Project Description:
After more than a year of pandemic life, how can we get back to normal? Is it possible? Should we even try?
Upon Re-entry uses the tragic events of the Columbia shuttle, which failed its re-entry into the Earth's atmosphere, as a parable for our current moment. When trying to return home, the crew of a space shuttle must approach their re-entry at an exact angle and speed. To rush the return is fatal.
Meanwhile, ground control slowly realizes the tragedy unfolding but is unable to help through their screens and devices. Their com checks become a prayer sent out into the universe.
An ensemble of artists creates an immersive world of text, music, and movement that blur the lines between the real-life events of the 2003 NASA catastrophe and reflections from a year sheltering in.
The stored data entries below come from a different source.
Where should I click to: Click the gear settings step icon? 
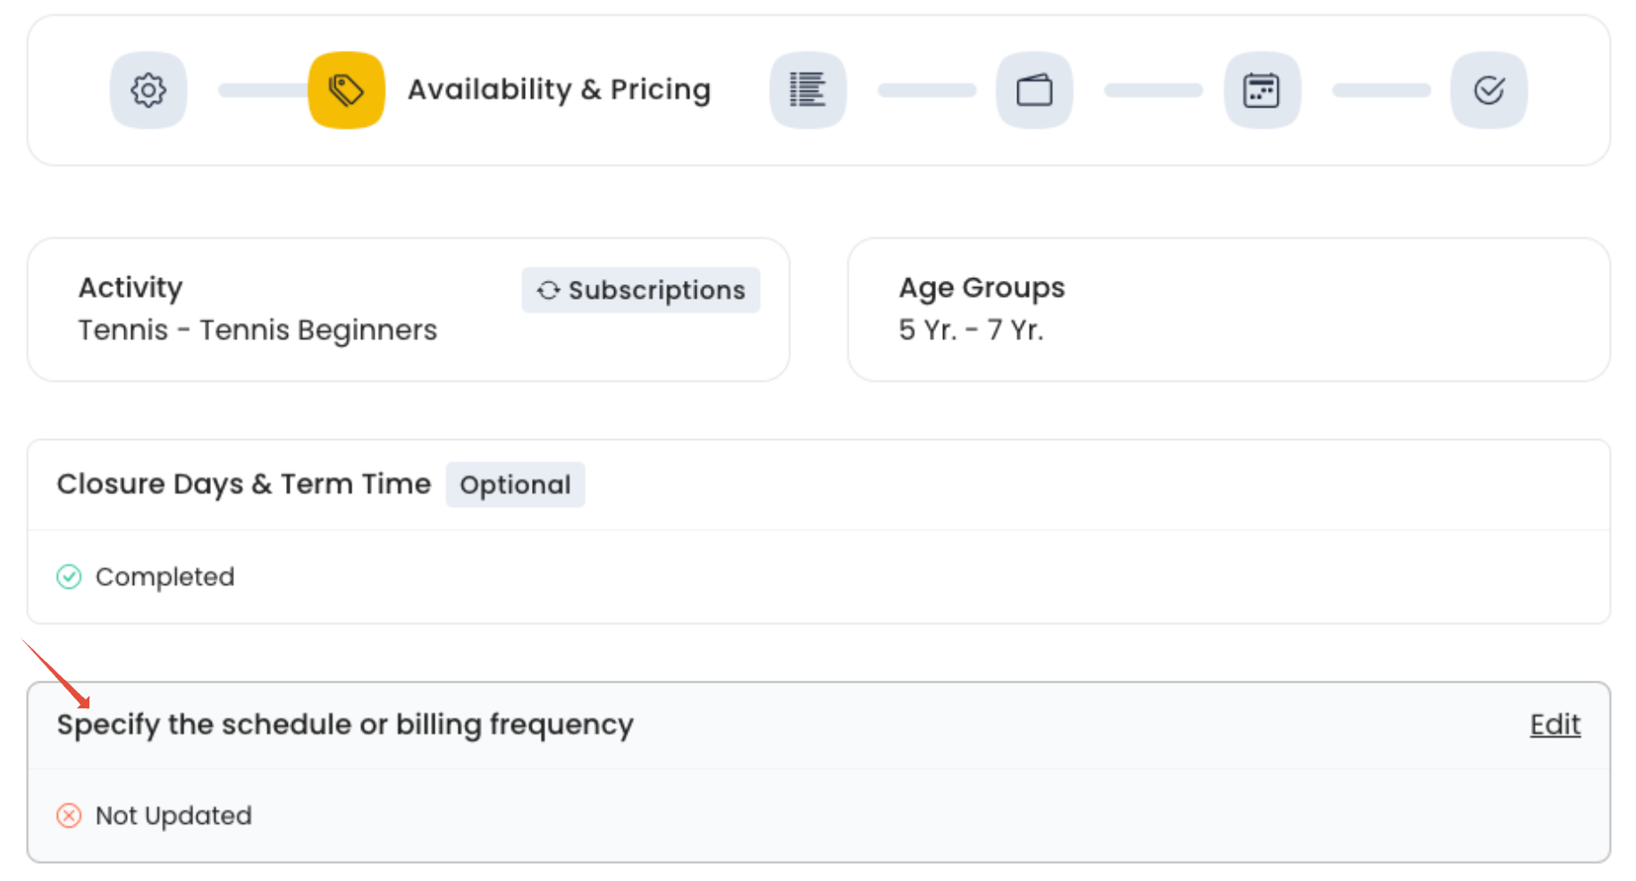(x=148, y=90)
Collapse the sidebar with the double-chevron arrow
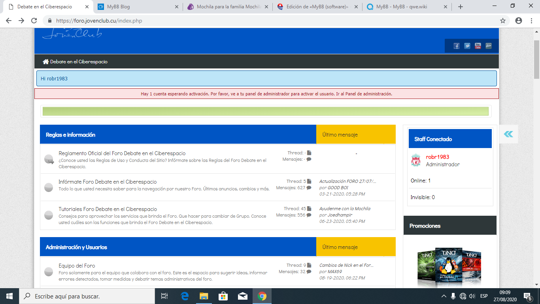 click(508, 134)
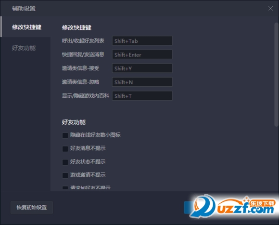Image resolution: width=279 pixels, height=225 pixels.
Task: Tick the square box before 隐藏在线好友数小图标
Action: [x=65, y=135]
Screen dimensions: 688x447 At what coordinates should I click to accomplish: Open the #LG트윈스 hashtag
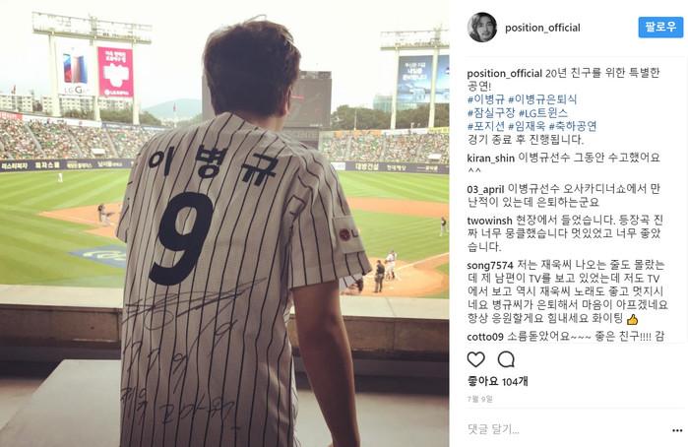[x=543, y=113]
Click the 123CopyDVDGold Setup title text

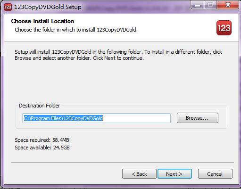coord(48,7)
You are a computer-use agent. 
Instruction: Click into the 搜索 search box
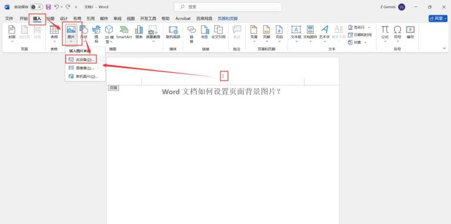[228, 7]
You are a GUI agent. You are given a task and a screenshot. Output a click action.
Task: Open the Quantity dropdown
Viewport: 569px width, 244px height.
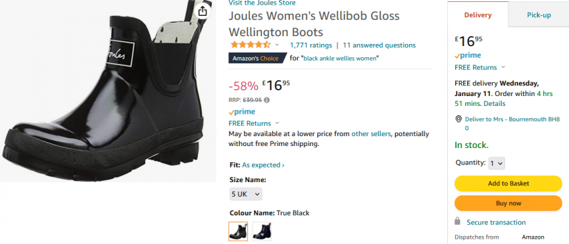pos(497,163)
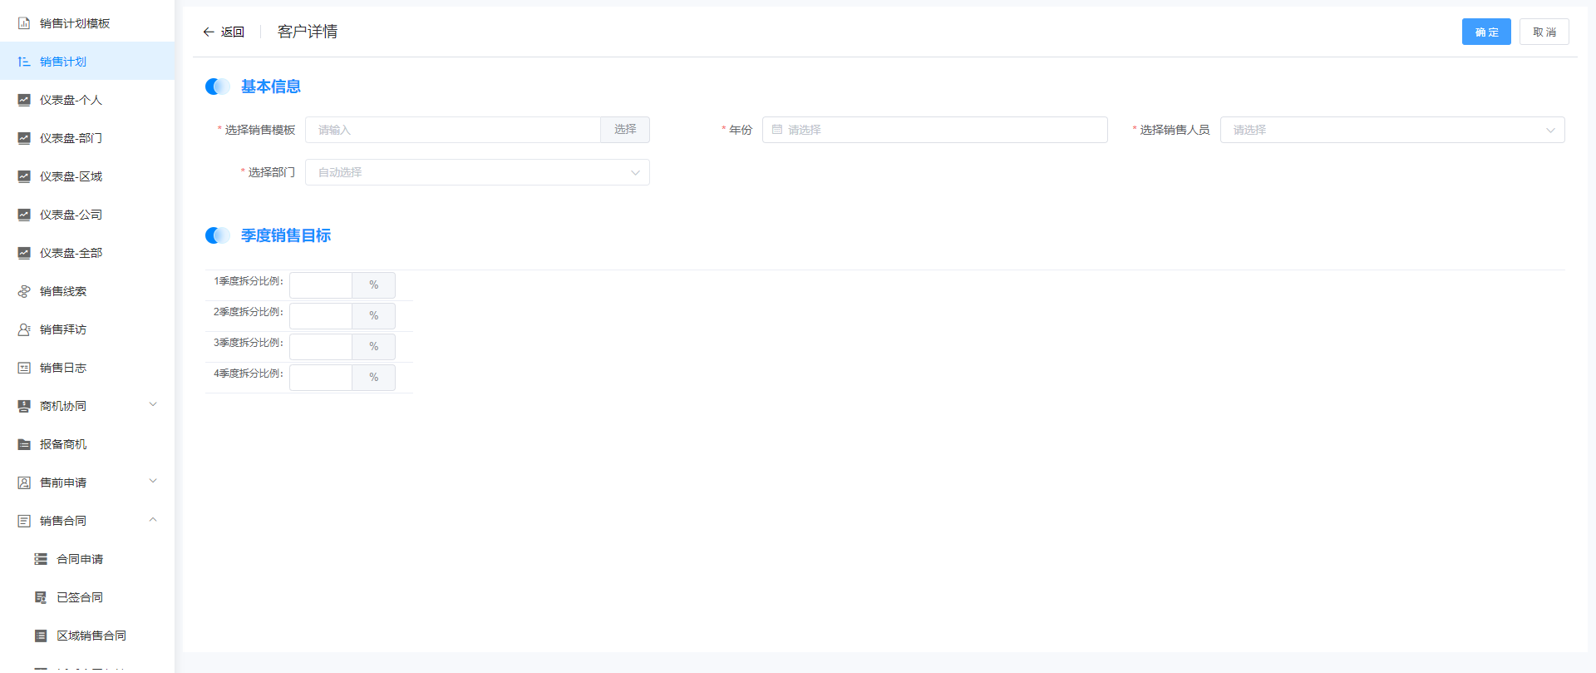Click the 确定 confirm button
The width and height of the screenshot is (1596, 673).
pyautogui.click(x=1485, y=32)
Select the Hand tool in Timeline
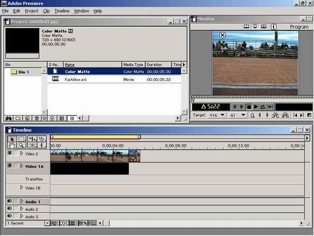The height and width of the screenshot is (236, 314). click(x=12, y=145)
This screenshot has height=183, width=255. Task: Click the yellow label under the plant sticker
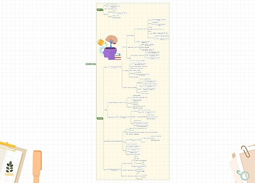[9, 174]
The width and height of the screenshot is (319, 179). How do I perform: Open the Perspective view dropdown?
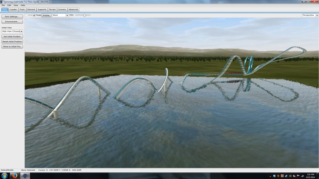coord(309,15)
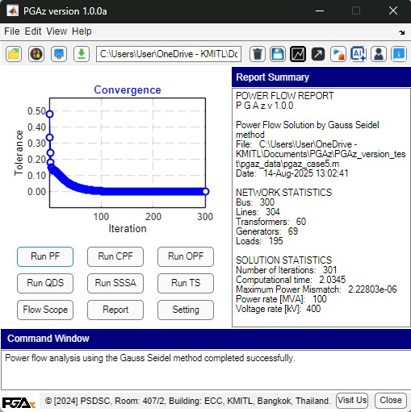Click the Run OPF button
The width and height of the screenshot is (411, 412).
[x=186, y=256]
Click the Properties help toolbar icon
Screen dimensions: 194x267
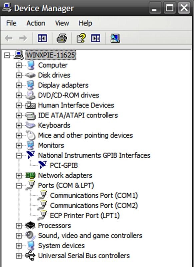pos(81,38)
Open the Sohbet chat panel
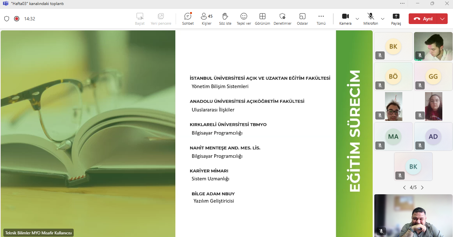 pos(188,19)
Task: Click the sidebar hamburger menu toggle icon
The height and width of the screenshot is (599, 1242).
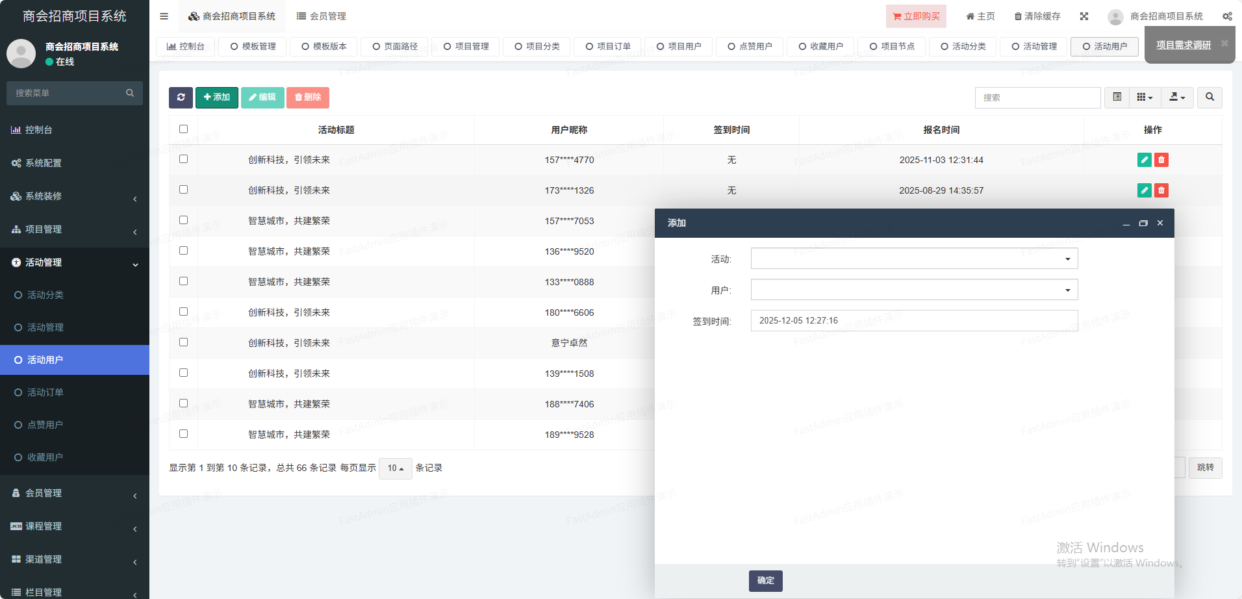Action: coord(164,16)
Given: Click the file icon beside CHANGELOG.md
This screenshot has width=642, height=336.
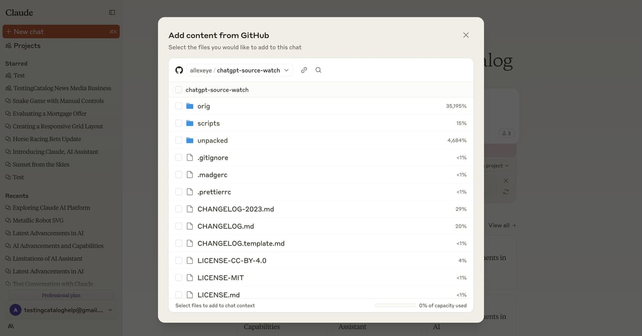Looking at the screenshot, I should pos(190,226).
What have we lost? What have we learned? Are we ready to re-enter our old orbits?
This site-sensitive installation has two possible iterations. Visitors can enter the piece from the perspective of ground control or the piece can be visited from the perspectives of astronauts. The two worlds of the piece are in two different locations connected by live streaming screens.
Bios:
Die-Cast is a company for the 21st century and does not fit easily into any box. Our work is genre-busting, tech-savvy, and site-sensitive. We’ve taken over derelict ballrooms to explore Lovecraft’s dangerous nationalistic tendencies, placed our immersive adaptation of La Ronde in a historical mansion to challenge the hetero-normative all while exciting audiences and garnering accolades along the way. We have been nominated for the prestigious Harvey Award for Best Adaptation of a Comic Book, alongside Hollywood Blockbusters like Marvel Studio’s Avengers: Endgame. We have been featured at Art Week Miami 2020. Our public works installation Temporary Occupancy combined pre-recorded and live-streaming video projections and won the Juried Prize of $20,000. We blur the lines between mediums, like our video installation for the I-Park Foundation Site Sensitive Biennial. Before the pandemic, we were experimenting with online platforms, using chatbots, Titoks, and choose-your-own-adventure digital words and now with the rest of the world catching on to the possibilities of alternative story-telling, we are poised to expand our creative and commercial reach.
A Little Extra
What do you remember as your earliest creative act?
I grew up in the Pocono Mountains of Pa, which while lovely, was very wooded and remote. I made this summer-long game for my little sister, cousins, and a few kids who lived within walking distance. There was a complex story with maps and hidden props. I played all of the story characters and the other kids ran around the woods, wearing towels as capes and discovering my very generous mom's old jewelry. So maybe that was my first immersive piece? Maybe my little sister was my first audience. She was definitely the best audience.